# [WORK TO COMPLETE]
From the line that contains "Task: Close the" to the last line of the entries, write each line out exactly; include both ends and nothing else.

# [Saved data entries]
== Segment start ==
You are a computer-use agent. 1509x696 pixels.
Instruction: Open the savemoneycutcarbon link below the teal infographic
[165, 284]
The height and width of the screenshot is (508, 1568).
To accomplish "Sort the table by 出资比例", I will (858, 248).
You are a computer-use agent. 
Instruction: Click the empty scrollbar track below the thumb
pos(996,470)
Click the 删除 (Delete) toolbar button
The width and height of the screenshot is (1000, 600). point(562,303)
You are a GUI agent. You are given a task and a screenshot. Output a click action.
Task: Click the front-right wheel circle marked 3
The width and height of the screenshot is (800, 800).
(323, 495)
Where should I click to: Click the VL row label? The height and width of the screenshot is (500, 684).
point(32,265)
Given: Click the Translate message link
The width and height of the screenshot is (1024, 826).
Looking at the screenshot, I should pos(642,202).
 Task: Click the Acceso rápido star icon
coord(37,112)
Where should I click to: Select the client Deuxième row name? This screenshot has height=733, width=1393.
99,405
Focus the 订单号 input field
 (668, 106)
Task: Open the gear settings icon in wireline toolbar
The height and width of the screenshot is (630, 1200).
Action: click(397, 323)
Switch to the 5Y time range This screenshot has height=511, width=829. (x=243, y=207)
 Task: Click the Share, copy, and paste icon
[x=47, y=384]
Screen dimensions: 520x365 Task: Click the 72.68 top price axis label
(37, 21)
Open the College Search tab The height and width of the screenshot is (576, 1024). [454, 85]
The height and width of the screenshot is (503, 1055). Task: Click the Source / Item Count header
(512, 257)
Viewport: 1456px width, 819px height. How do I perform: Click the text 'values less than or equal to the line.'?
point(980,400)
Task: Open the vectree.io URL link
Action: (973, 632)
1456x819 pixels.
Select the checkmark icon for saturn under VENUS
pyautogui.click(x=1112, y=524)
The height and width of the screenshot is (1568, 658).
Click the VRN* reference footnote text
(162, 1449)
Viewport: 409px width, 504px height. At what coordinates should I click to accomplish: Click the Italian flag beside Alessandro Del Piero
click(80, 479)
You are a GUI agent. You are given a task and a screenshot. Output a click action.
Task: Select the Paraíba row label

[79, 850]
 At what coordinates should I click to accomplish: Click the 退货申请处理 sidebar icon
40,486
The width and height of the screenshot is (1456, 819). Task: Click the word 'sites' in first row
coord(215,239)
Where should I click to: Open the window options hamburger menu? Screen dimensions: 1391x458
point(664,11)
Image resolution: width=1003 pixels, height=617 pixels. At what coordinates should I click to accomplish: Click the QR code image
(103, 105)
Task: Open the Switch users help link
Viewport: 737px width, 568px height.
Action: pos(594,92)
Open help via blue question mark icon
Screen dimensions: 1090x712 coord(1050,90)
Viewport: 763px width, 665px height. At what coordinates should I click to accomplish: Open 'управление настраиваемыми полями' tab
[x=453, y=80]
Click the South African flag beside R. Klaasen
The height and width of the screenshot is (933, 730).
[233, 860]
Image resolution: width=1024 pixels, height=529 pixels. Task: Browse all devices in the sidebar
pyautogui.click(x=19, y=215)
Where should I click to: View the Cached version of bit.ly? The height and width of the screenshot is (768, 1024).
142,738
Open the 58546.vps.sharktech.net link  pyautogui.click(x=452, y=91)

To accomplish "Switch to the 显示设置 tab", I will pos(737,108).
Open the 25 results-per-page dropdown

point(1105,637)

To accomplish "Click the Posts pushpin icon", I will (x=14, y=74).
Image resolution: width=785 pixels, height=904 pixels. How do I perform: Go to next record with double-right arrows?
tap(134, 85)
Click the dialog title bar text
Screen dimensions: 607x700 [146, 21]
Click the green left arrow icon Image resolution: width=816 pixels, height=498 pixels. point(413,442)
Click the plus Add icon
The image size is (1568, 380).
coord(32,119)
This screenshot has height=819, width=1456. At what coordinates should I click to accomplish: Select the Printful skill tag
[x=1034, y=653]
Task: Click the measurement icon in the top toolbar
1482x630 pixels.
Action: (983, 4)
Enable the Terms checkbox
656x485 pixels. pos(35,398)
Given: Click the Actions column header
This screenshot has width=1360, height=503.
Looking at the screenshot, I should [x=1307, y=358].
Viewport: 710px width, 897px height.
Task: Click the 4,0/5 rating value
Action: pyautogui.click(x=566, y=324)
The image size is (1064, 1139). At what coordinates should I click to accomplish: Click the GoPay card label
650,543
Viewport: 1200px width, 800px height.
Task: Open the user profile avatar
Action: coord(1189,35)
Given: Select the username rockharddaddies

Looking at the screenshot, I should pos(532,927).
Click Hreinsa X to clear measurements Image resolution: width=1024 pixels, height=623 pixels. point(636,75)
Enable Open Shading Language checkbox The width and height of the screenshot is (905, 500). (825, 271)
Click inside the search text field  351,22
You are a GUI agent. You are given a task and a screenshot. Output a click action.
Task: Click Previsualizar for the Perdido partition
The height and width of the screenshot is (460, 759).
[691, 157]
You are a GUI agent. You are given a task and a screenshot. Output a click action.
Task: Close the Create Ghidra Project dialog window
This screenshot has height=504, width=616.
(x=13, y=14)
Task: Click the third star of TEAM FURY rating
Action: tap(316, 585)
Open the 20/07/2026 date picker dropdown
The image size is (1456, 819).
== Segment end ==
# [OUTPUT OF THE TASK]
Task: Close the Create Ghidra Project dialog window
This screenshot has height=504, width=616.
(x=13, y=14)
Task: Click the third star of TEAM FURY rating
Action: tap(316, 585)
Open the 20/07/2026 date picker dropdown
The image size is (1456, 819).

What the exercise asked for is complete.